El grafiti por décadas ha sido una forma de expresión en la ciudad de Los Ángeles, California, pero a la vez un cáncer social y un dolor de cabeza para las autoridades locales.

Autoridades de Los Ángeles confirman tener contrato con dos compañías que cada año repintan más de ocho millones de pies cuadrados de grafiti en paredes, postes, callejones, parques, negocios y residencias privadas.

“El gran problema es que aún no ha secado la pintura y en uno o dos días vuelven a aparecer más grafitis” en una historia que no se ve cuándo terminará, declaró a Notimex el concejal de Los Ángeles, Gil Cedillo.

“Pero las autoridades deben seguir redoblando sus esfuerzos y buscar nuevas formas de comunicación con la sociedad para acabar con este mal”, sostuvo.

Por un lado, el grafiti ha sido una forma de expresión de las pandillas, con las que marcan su territorio mediante símbolos.

Pero también han aparecido grafitis que polarizan a la ciudad como hace unas semanas en la universidad Loyola Marymount, donde estudiantes usaron sus paredes para expresar su respaldo a la comunidad indocumentada.

Los estudiantes habían colocado mensajes en una pared con leyendas como “Ningun ser humano es ilegal” “Basta de deportaciones” y “#Not1more” (Ni uno más), como una forma de solidarizarse con estudiantes indocumentados.

Sin embargo, poco después, en la misma pared apareció la palabra “Trump” con la frase “Deporten a todos los ilegales”.

El condado de Los Ángeles tiene un número telefónico gratuito las 24 horas del día para que una cuadrilla acuda a repintar muros, parques y áreas de recreación, servicio de transporte público y oficinas de unas 12 ciudades del área.

Las compañías Graffiti Control Systems e Hydro Pressure Systems tienen un contrato anual para lavar a presión el grafiti y cubrir las áreas afectadas.

Tan sólo en 2007, dichas empresas recibieron 42 mil 300 solicitudes para reparar daños por grafitti.

Los grafitis han aparecido en lugares tan inusuales como una patrulla del Departamento de Policía de Los Ángeles, las ancas de uno de los caballos de la policía montada y hasta en la fachada de la residencia del alcalde angelino Erick Garcetti.

Jesse K, un reconocido artista del grafiti, señaló a Notimex que cuando era adolescente, para ser aceptado como miembro de una pandilla, su reto fue hacer un grafiti en el barrio del grupo rival en el sur de Los Ángeles.

“Cuando lo hice sólo quería estar en la pandilla y como sabían que era muy bueno para dibujar me lo ordenaron y lo hice aún cuando un pandillero del grupo contrario a distancia me apuntaba con una pistola”, recordó.

“Tuve mucha suerte porque me pudieron haber matado en ese momento, pero como vieron mi decisión y que no me espantaron, no me hicieron nada y me aceptaron en la pandilla”, apuntó.

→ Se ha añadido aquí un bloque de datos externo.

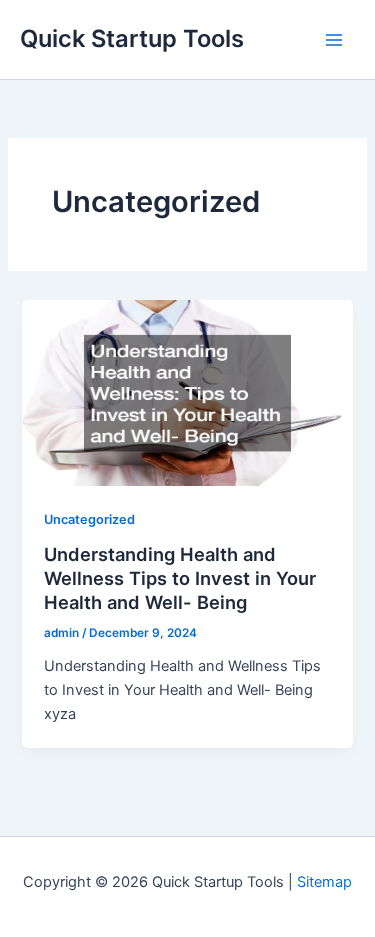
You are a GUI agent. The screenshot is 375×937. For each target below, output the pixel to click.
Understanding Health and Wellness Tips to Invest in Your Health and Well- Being (180, 577)
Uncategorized (89, 519)
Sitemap (324, 882)
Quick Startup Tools (132, 38)
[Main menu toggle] (334, 40)
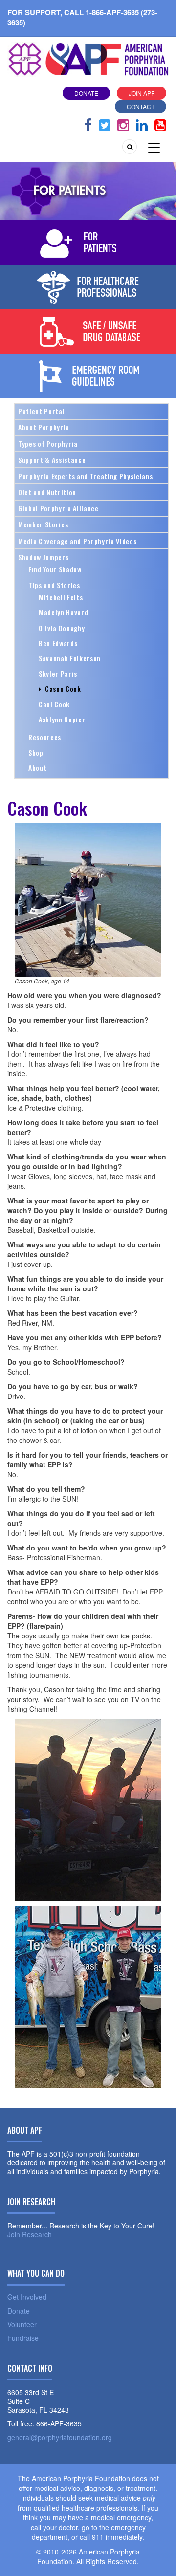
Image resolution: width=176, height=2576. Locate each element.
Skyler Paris (58, 673)
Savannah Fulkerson (70, 658)
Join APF (141, 93)
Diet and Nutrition (47, 492)
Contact (140, 106)
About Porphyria (43, 427)
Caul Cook (54, 704)
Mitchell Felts (61, 597)
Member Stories (43, 524)
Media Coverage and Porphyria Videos (77, 541)
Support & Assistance (52, 460)
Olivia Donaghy (62, 628)
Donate (86, 93)
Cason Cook (61, 688)
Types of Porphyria (48, 443)
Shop (36, 752)
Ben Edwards (58, 643)
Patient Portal (41, 411)
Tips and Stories (54, 585)
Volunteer (22, 2324)
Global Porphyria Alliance (58, 508)
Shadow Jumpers (43, 557)
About (37, 768)
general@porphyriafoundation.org (59, 2437)
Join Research (29, 2234)
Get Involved (26, 2297)
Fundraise (23, 2338)
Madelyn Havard (63, 612)
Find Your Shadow (55, 569)
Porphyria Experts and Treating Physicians (85, 476)
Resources (44, 737)
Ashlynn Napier (62, 719)
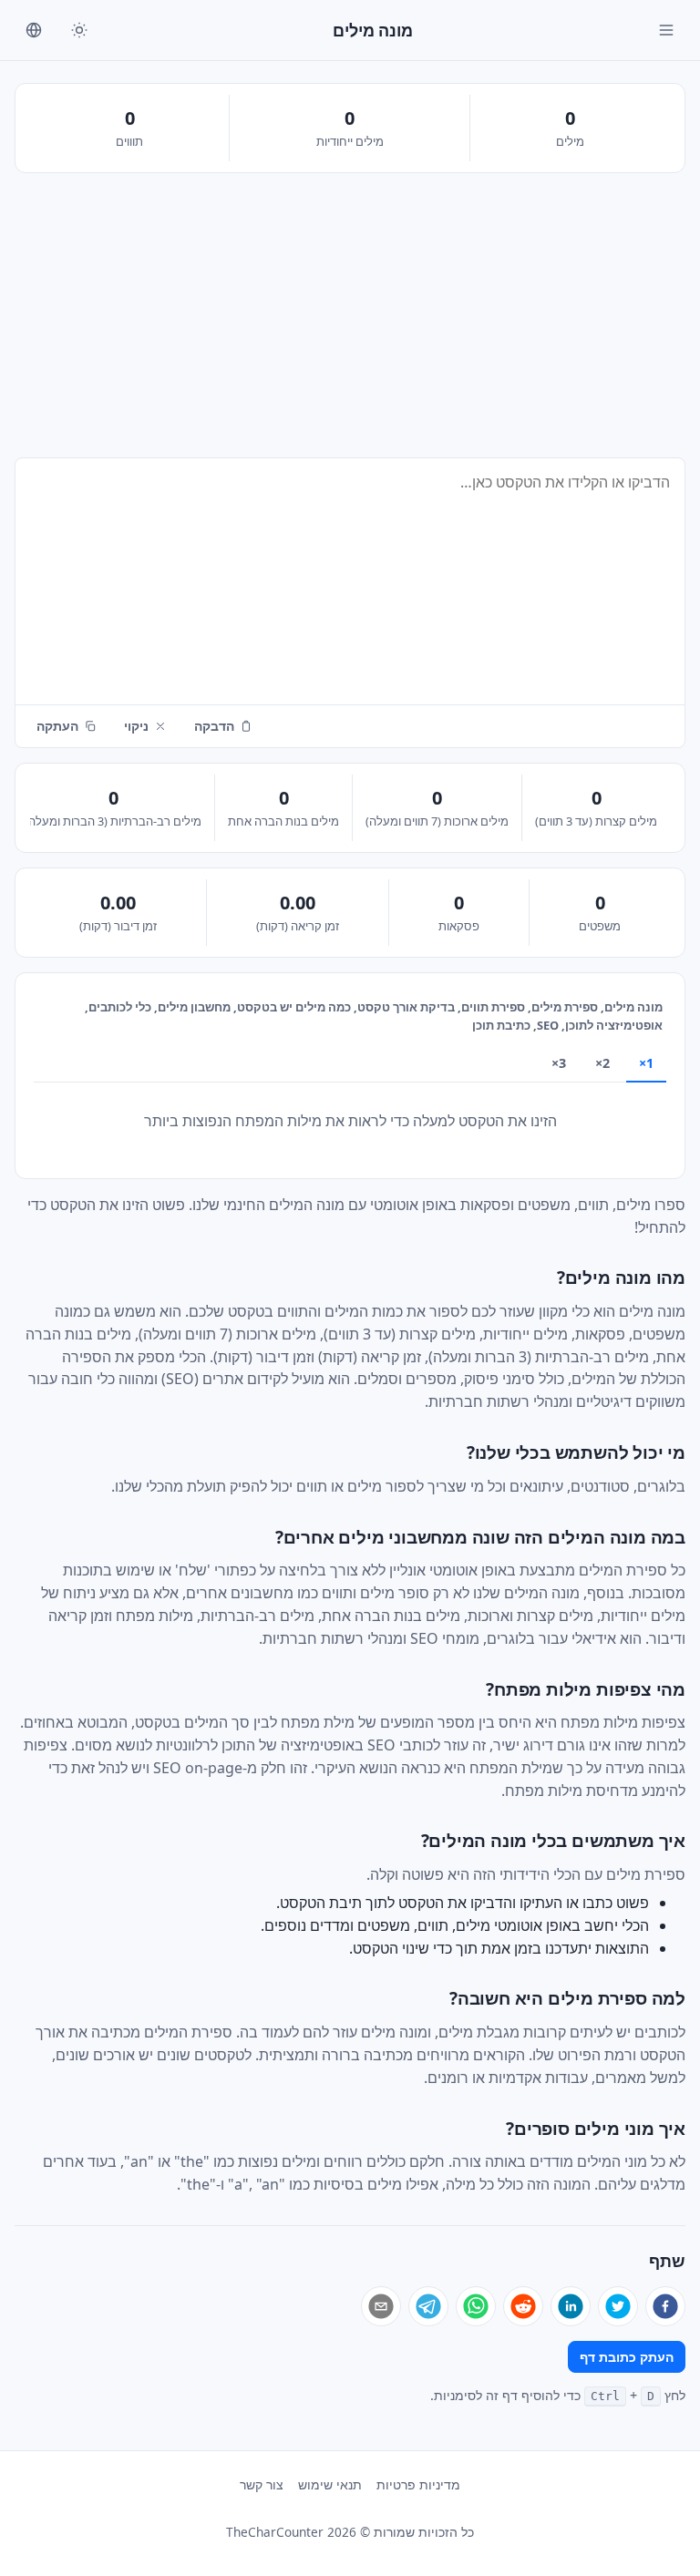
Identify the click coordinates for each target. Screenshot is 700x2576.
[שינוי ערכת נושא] (79, 30)
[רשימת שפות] (34, 30)
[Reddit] (523, 2306)
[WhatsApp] (476, 2306)
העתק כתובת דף (627, 2357)
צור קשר (261, 2484)
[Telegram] (428, 2306)
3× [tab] (558, 1063)
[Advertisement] (350, 315)
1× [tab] (646, 1063)
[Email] (381, 2306)
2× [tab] (602, 1063)
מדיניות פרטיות (418, 2484)
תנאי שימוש (330, 2484)
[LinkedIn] (571, 2306)
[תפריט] (666, 30)
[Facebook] (665, 2306)
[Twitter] (618, 2306)
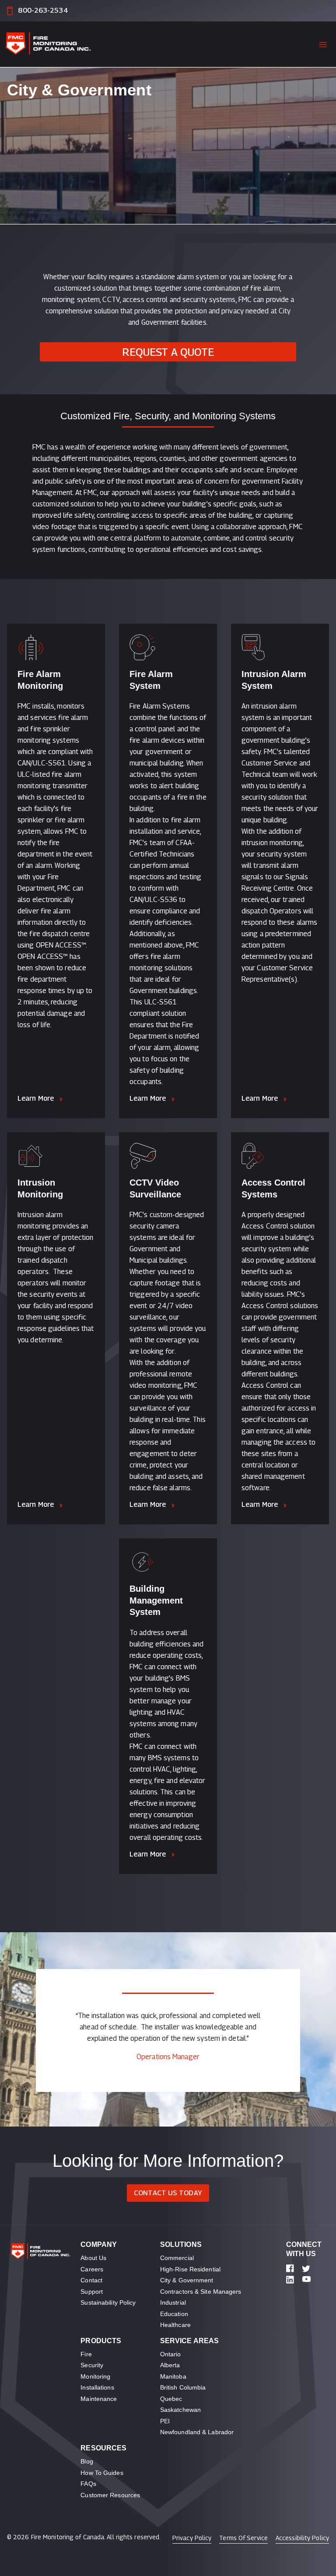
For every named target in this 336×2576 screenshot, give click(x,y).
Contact (91, 2280)
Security (91, 2365)
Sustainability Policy (108, 2302)
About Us (93, 2257)
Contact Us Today (168, 2193)
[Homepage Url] (54, 44)
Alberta (170, 2365)
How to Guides (101, 2472)
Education (174, 2313)
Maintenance (98, 2398)
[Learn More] (56, 647)
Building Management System (156, 1600)
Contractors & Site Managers (201, 2291)
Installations (97, 2387)
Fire (85, 2354)
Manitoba (173, 2376)
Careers (91, 2269)
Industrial (173, 2302)
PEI (165, 2421)
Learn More (36, 1098)
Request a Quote (168, 352)
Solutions (181, 2244)
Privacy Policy (191, 2537)
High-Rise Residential (190, 2269)
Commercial (177, 2257)
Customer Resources (110, 2495)
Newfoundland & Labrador (197, 2432)
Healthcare (175, 2324)
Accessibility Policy (302, 2537)
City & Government (187, 2280)
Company (98, 2244)
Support (91, 2291)
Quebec (171, 2398)
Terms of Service (243, 2537)
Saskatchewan (180, 2409)
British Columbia (183, 2387)
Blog (86, 2461)
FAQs (88, 2483)
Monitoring (95, 2376)
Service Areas (189, 2340)
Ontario (170, 2354)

“Después de eso y por estar en la pandilla caí varias veces en la cárcel. Ahora estoy fuera de todo eso y me dedico a vender mi arte del grafiti en pinturas, playeras y gorras”, comentó.

Los Ángeles es considerada la ciudad de las pandillas, en especial en el área del sur-centro, donde conviven las más peligrosas.

En la zona sur de Los Ángeles, los miembros de grupos como Barrio 18 y la Mara Salvatrucha iniciaron a finales de los años 80 una sangrienta guerra de pandillas.

En la primavera de 1984, el gobierno del entonces presidente Ronald Reagan emprendió una limpieza de las calles de Los Ángeles debido a que ese año se celebrarían los Juegos Olímpicos en la ciudad.

Las calles se militarizaron, hubo redadas y detenciones colectivas, y a partir de ese año, las autoridades adoptaron una actitud mucho más restrictiva ante las pandillas.

Tres décadas después, las calles aledañas a la 18, como la avenida Union, son similares a las de cualquier otro barrio de Los Ángeles.

Apenas quedan grafitis que recuerden la etapa más violenta de la lucha entre la Mara Salvatrucha y la Barrio 18, pero con todo y eso el grafiti sigue siendo parte del mosaico visual cotidiano.